Aujourd’hui, je suis une maman de deux garçons, qui grandissent et qui challengent, une amoureuse d’un garçon qui m’a fait découvrir l’autre côté du pays et l’autre côté de moi-même, je suis céramiste en devenir, j’ai repris des études en art-thérapie à 37 ans, pour le plaisir de comprendre ce qui s’est passé pour moi. J’aime les jolies images et les gens, j’aime l’humanité et j’ai besoin de lien. Je suis en joie devant un champ de fleurs de chez nous, je collectionne les beaux objets et les phrases de gens inspirants, je me pose mille questions sur le sens et le pourquoi des choses. J’aimerais qu’on ralentisse, je suis idéaliste et je chéris mes amis.
Aujourd’hui, j’ai un énorme trou dans mon CV et un grandiose plein dans le cœur, chaque fois que j’assume d’aller voir ce qui s’y cache.

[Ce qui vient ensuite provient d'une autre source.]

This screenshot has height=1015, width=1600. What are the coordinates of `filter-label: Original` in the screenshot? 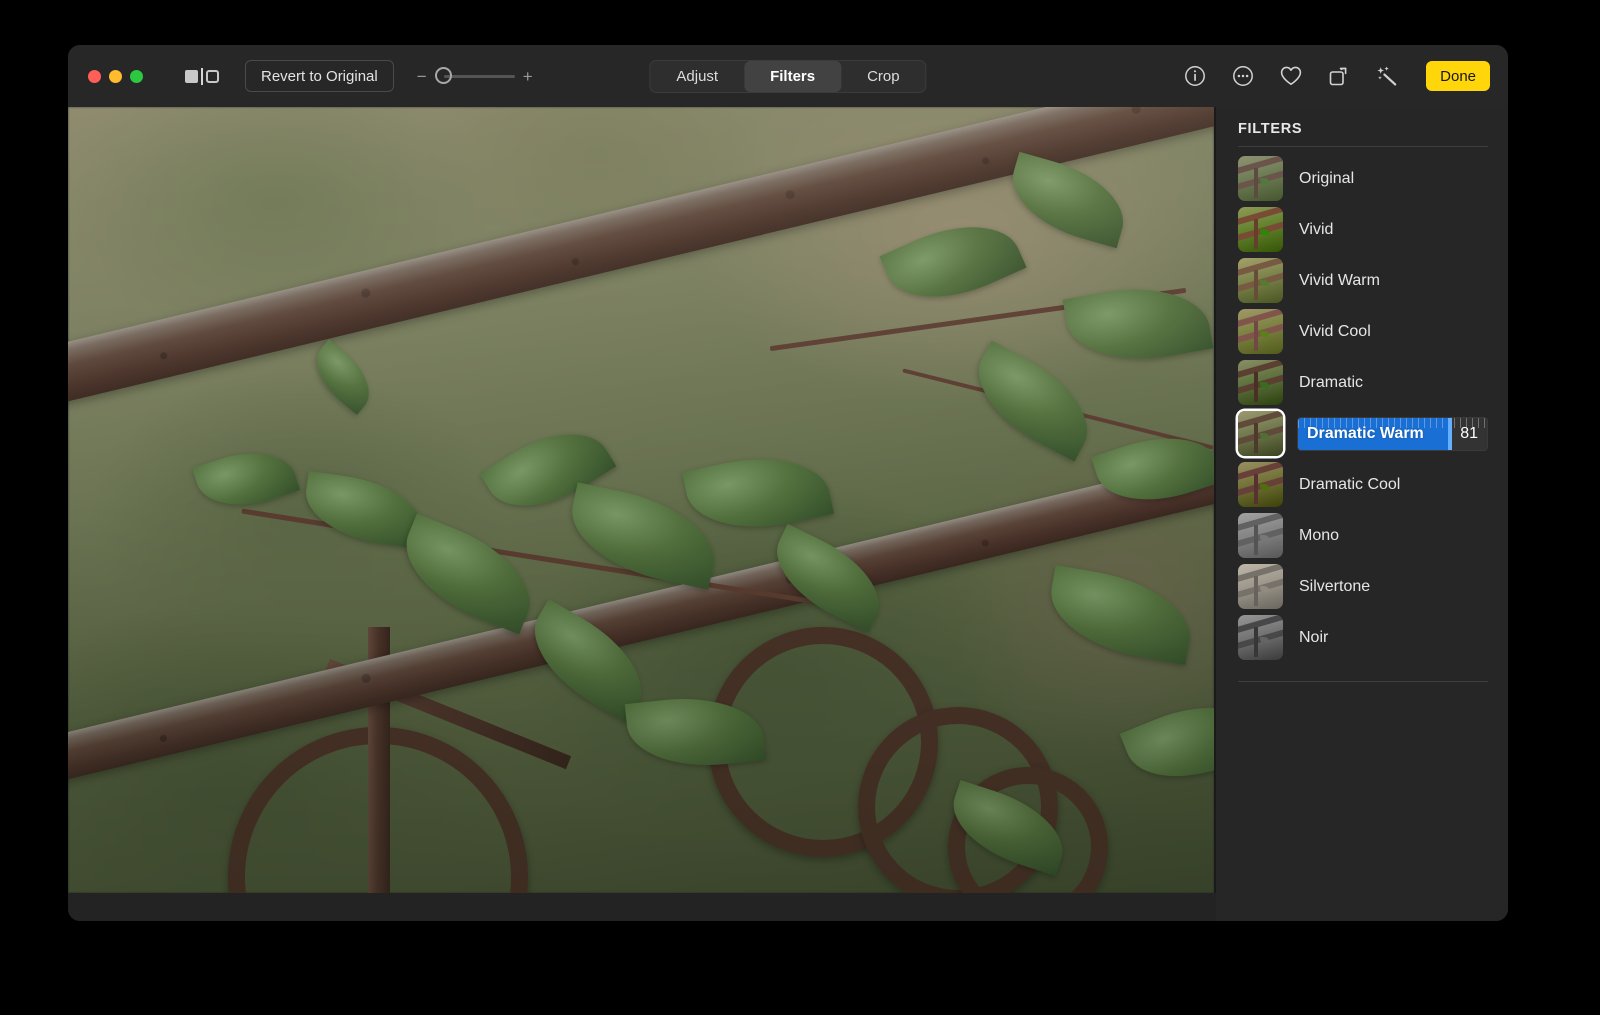 It's located at (1327, 178).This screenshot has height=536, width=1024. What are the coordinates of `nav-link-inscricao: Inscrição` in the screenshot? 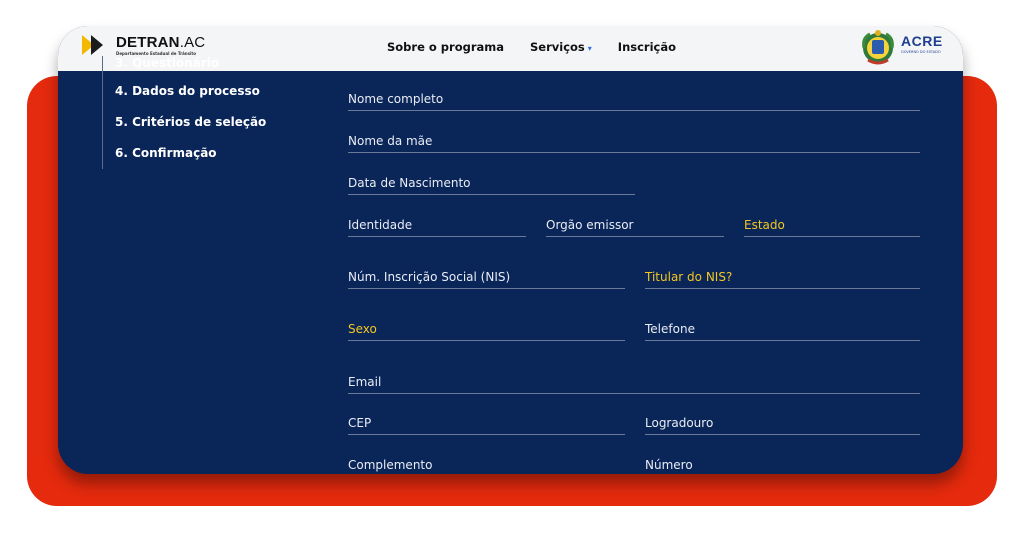 It's located at (647, 47). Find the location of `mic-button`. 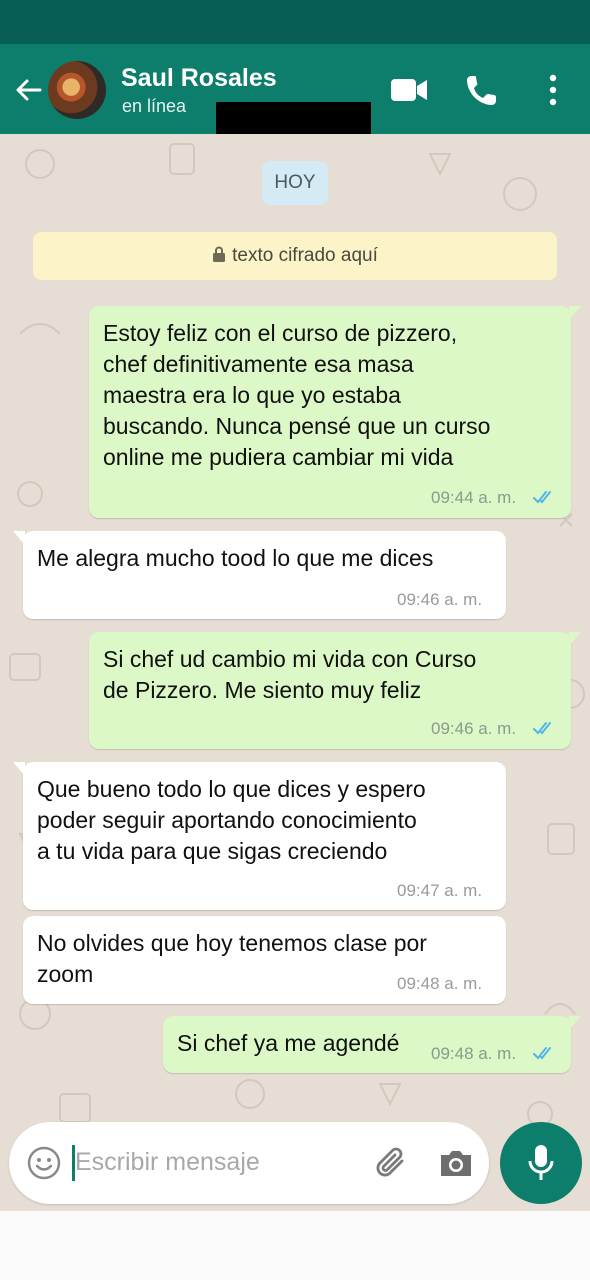

mic-button is located at coordinates (541, 1163).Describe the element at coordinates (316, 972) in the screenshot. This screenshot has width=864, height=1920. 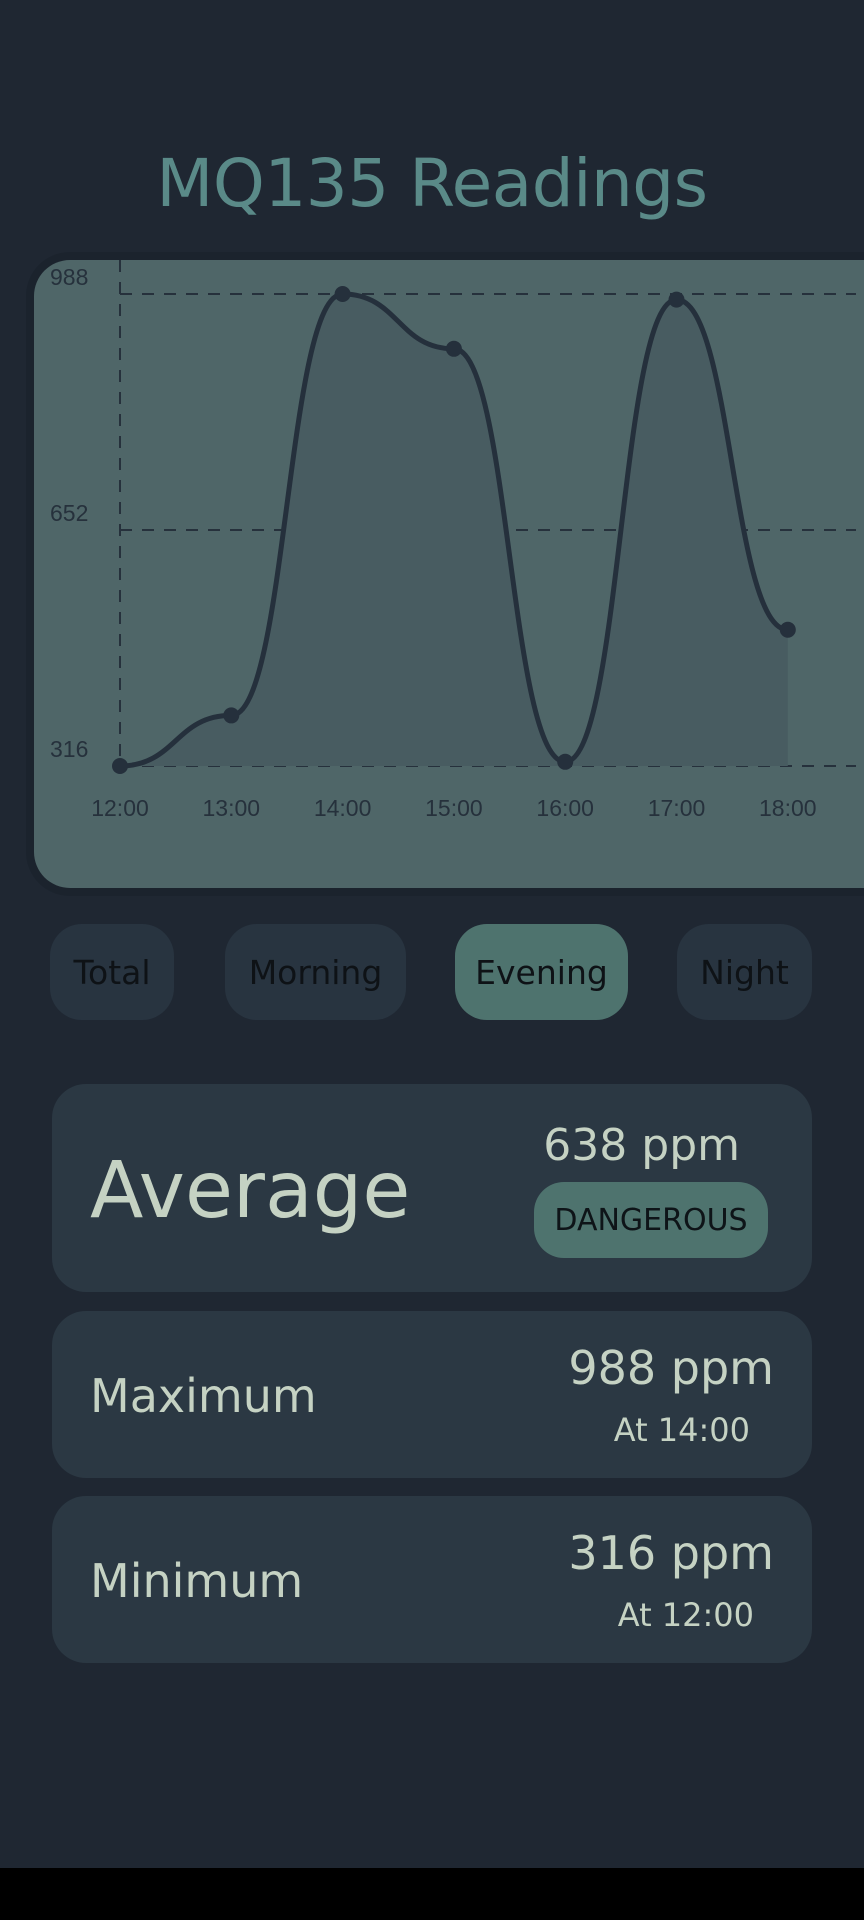
I see `filter-morning-chip: Morning` at that location.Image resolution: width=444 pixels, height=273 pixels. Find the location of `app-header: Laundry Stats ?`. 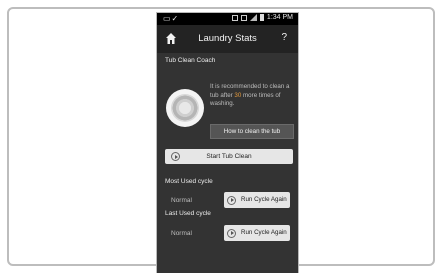

app-header: Laundry Stats ? is located at coordinates (228, 39).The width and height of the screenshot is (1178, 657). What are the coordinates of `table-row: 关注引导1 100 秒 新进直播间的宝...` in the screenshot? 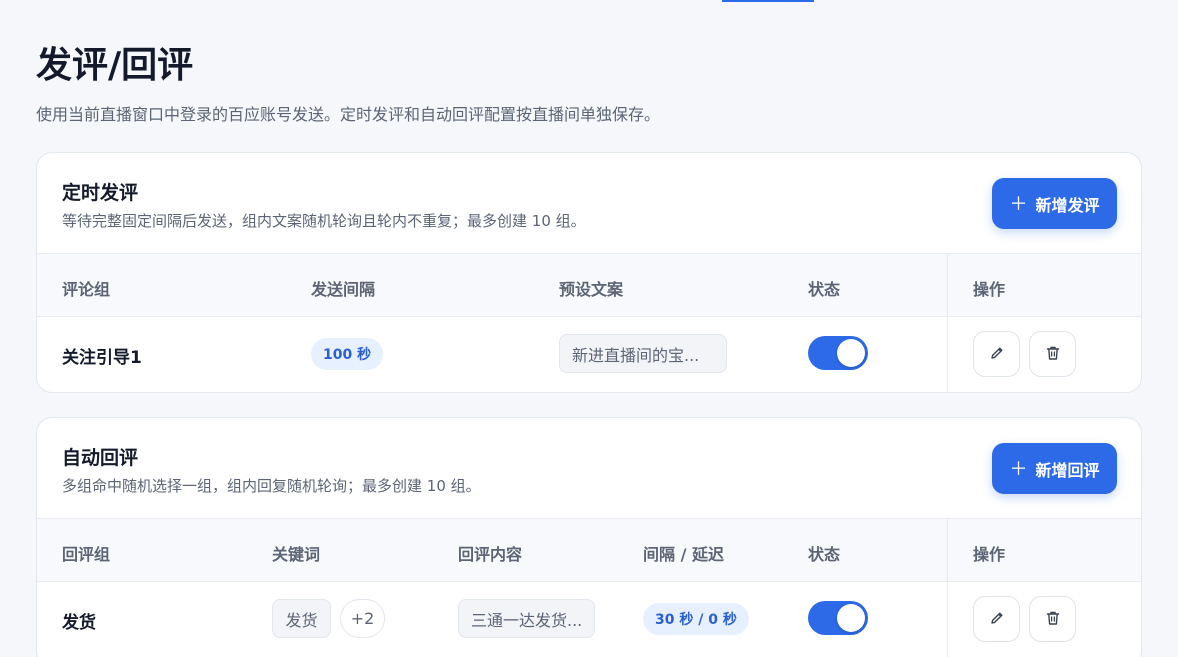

J’ai envie de lire des trucs comme ça moi sur des PowerPoint, des CV, des profils LinkedIn. Entendre qui nous sommes et pas ce que nous avons fait. Je veux croiser des humains et pas des carrières. Alors je souhaite à ces cinq animateurs scouts qu’ils les empruntent, les sentiers de randonnées, qu’ils gravissent des montagnes, à leur rythme, et avec des pauses pour grignoter, pour contempler un caillou, une abeille ou une fleur. Et qu’en prenant leur temps, ils arrivent à leur sommet, celui qui se trouve au-dessus de leur montagne.
Et de là-haut, contempler le paysage, avec joie, le cœur et les yeux remplis.
Cette semaine, j’ai eu envie de faire des cailloux en terre. Je ne le savais pas encore, mais voici leur histoire, des galets qui jalonnent notre chemin, qu’on ramasse et qu’on met dans sa poche.
Je vous souhaite des sentiers, des cailloux, des galets, plutôt que des autoroutes et du bitume tout lisse.